NZ First and United could support Dinosaur Don
3 November 2003
Hon Jim Anderton MP, Progressive Leader
NZ First and United could support Dinosaur Don taking NZ back to the failed policies of the past
The
threat that NZ First and United Future could back a Don
Brash-led National-Act government means New Zealand could
risk returning to the failed policies of the past,
Progressive Leader Jim Anderton says.
He told a conference of economic statisticians in Christchurch that the restructuring programme of the last years of last century did not bring about the economic results we needed fast enough.
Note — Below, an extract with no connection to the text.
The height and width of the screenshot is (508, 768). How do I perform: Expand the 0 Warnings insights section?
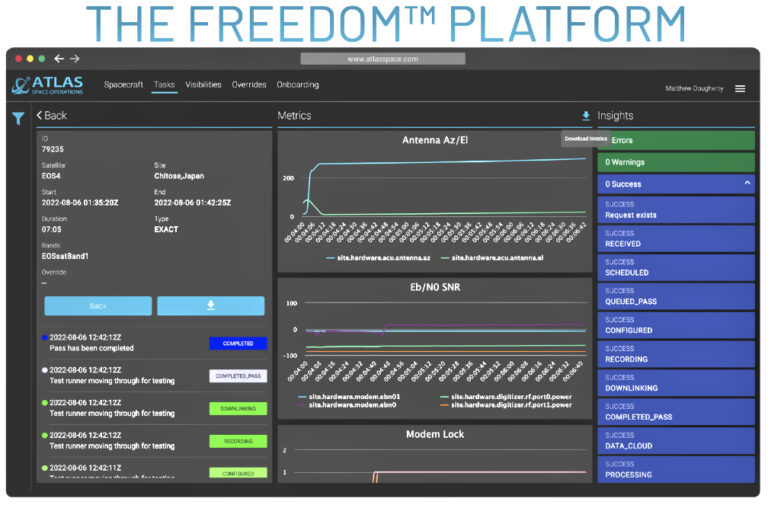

Jim Anderton said the policies Don Brash wants to return to were supposed to deliver faster growth, more jobs, and an economy better positioned to earn our living in the world.
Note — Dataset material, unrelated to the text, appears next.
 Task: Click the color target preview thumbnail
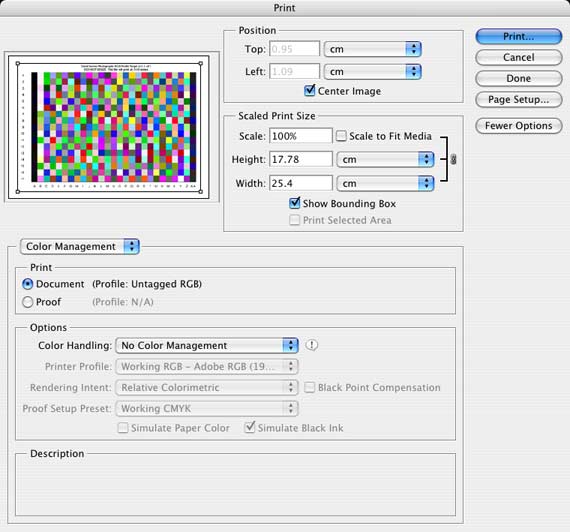coord(109,127)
“But compared to other developed countries, our economic and social performance was poor. Today we rank alongside Spain, Portugal, Cyprus and Slovenia in per capita wealth. If we had grown at the same rate as Australia, average workers would earn an additional $175 a week, we would have another $3.7 billion a year for health, $4.2 billion a year for education and we could invest twice as much on roads as we do at present.”
“These are the policies ‘Dinosaur Don’ Brash would take us back to. United Future and NZ First are preparing to be potential political allies of a Don Brash government which would do just that.”
Jim Anderton told the statisticians that the New Zealand economy is performing much better now.
“National, Act and NZ First blamed the 1998 recession almost solely on the Asian financial crisis.
“Yet over the last year or two we have coped with the wreckage of September 11, 2001 as well as SARS. These slowdowns in the world economy have made the Asian financial crisis seem like a picnic. Yet our economy was one of the strongest performing in the developed world over the last three years. What’s different between now and the recession of 1998 is that this government didn’t throw money into tax cuts and cause a blow out in the current account and fail to provide for the social, environmental and infrastructural investment necessary for a first world economy.”